Although Luren returned in June this year, no one was able to see his face. 'I put some covers on and I want to get out of here as soon as possible after I finish my work. Now I do not want to get any more criticism here because I am afraid of it, he said. Not only that, he wants to end the relationship from India. 'Whenever I go to America I will not give my identity as an Indian. And in the meantime I want to do a weird dance with my two buddies. One day after this I will listen to Will Smith interview in which he explains how confidence comes with success, but sometimes it is not so high as we believe and the risk of failure is high. Because of this I was convinced that the quest I was looking for was right for me, I had put myself down. Because of this I've learned that I should take a step back and find myself, "Loren recalls.
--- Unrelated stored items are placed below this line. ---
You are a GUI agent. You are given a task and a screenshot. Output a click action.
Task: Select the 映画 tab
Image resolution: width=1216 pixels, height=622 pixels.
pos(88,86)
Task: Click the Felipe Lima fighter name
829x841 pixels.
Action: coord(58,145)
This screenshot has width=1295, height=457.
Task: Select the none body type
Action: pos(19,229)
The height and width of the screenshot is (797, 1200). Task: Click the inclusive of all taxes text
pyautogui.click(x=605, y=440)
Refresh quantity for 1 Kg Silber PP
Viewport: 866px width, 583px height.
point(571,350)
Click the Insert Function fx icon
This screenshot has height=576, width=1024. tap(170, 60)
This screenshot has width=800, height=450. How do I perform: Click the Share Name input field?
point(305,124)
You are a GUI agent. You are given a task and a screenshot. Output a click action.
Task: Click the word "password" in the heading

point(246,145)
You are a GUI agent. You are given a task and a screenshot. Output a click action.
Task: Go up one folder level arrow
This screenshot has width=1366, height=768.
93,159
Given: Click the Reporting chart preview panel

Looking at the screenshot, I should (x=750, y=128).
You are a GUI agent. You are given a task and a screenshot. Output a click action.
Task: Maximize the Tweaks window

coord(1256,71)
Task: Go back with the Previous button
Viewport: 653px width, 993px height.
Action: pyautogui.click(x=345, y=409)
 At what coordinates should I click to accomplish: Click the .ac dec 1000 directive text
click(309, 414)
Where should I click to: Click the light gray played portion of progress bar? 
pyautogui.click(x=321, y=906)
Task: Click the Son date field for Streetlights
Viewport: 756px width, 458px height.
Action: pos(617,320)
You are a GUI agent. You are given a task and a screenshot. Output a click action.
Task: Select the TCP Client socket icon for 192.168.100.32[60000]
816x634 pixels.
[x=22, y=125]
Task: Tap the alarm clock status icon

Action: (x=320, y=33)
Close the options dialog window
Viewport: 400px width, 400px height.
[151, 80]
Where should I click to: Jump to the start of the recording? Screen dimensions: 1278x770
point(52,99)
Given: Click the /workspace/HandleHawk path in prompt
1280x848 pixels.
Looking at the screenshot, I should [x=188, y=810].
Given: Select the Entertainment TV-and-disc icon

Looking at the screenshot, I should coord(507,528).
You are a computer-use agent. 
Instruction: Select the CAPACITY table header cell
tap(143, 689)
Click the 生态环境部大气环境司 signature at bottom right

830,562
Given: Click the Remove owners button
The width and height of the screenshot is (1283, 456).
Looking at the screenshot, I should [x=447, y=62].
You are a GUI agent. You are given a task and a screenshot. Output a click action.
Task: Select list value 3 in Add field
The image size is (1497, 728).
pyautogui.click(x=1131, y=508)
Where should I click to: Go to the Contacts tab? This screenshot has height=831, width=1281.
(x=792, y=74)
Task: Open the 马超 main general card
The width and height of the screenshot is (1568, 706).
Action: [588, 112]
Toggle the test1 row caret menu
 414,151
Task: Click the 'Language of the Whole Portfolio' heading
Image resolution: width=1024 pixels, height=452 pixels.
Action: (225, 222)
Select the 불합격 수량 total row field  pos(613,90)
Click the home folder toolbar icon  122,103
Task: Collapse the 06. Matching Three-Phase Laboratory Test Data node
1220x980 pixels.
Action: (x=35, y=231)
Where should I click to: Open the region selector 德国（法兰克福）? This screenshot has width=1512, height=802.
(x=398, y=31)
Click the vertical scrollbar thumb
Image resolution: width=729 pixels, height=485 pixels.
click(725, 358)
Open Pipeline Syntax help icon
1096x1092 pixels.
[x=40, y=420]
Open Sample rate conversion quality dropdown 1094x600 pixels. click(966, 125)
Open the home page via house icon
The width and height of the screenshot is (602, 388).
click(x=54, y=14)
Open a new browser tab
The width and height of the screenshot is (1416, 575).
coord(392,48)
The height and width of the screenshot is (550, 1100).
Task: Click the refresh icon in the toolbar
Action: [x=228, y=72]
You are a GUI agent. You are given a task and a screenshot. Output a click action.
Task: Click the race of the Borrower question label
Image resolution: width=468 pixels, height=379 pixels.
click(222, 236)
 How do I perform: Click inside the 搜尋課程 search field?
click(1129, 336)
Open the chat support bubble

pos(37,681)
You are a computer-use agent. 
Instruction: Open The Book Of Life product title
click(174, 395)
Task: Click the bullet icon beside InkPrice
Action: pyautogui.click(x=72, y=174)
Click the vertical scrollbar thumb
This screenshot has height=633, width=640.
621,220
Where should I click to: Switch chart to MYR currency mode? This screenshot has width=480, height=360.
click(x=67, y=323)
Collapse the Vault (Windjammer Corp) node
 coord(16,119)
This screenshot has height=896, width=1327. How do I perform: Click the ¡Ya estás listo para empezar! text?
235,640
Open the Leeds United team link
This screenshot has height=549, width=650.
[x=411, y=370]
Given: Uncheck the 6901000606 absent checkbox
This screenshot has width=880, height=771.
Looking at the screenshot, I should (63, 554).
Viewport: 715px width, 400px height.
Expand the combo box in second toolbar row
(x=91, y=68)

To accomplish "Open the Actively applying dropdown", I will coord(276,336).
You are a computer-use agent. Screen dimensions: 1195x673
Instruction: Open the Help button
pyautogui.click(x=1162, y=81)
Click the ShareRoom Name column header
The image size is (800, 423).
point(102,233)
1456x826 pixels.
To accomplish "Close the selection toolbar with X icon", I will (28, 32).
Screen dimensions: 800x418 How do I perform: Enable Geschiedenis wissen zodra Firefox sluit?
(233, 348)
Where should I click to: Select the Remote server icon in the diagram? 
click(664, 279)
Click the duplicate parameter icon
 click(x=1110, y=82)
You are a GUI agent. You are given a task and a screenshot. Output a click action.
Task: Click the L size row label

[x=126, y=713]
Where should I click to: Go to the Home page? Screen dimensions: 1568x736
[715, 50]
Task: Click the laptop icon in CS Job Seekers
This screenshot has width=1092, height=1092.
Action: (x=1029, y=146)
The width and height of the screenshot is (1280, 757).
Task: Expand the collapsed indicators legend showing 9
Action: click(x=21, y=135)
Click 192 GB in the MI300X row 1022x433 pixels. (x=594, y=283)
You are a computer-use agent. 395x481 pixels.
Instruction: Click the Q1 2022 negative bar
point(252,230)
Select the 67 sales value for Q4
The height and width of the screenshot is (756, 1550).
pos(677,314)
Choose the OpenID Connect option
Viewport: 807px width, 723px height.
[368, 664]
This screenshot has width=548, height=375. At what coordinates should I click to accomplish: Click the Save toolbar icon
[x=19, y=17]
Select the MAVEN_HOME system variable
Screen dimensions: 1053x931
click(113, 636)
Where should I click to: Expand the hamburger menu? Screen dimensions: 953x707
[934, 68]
The path of self-love and healing are not easy. 'I'm at a point where I can mark and hit every ball. People from both countries love me, though so far I have not given anything to my relative. Without listening to myself, I've kept the consent of everyone in the mood, ”he says.
"It's all there, behind me," says Luren, sitting in the podium garden in a suburban building and finally having fun. 'My plan is to move around the country now. And in the next three weeks we would like to share my heart with the world. I want to meet strangers, strangers, listen to their stories and share my joy with them. By doing so, I will discover my love. I am ready to return to the game and do not believe in a moment's delay in starting my job, saying his eyes start to dance in hope.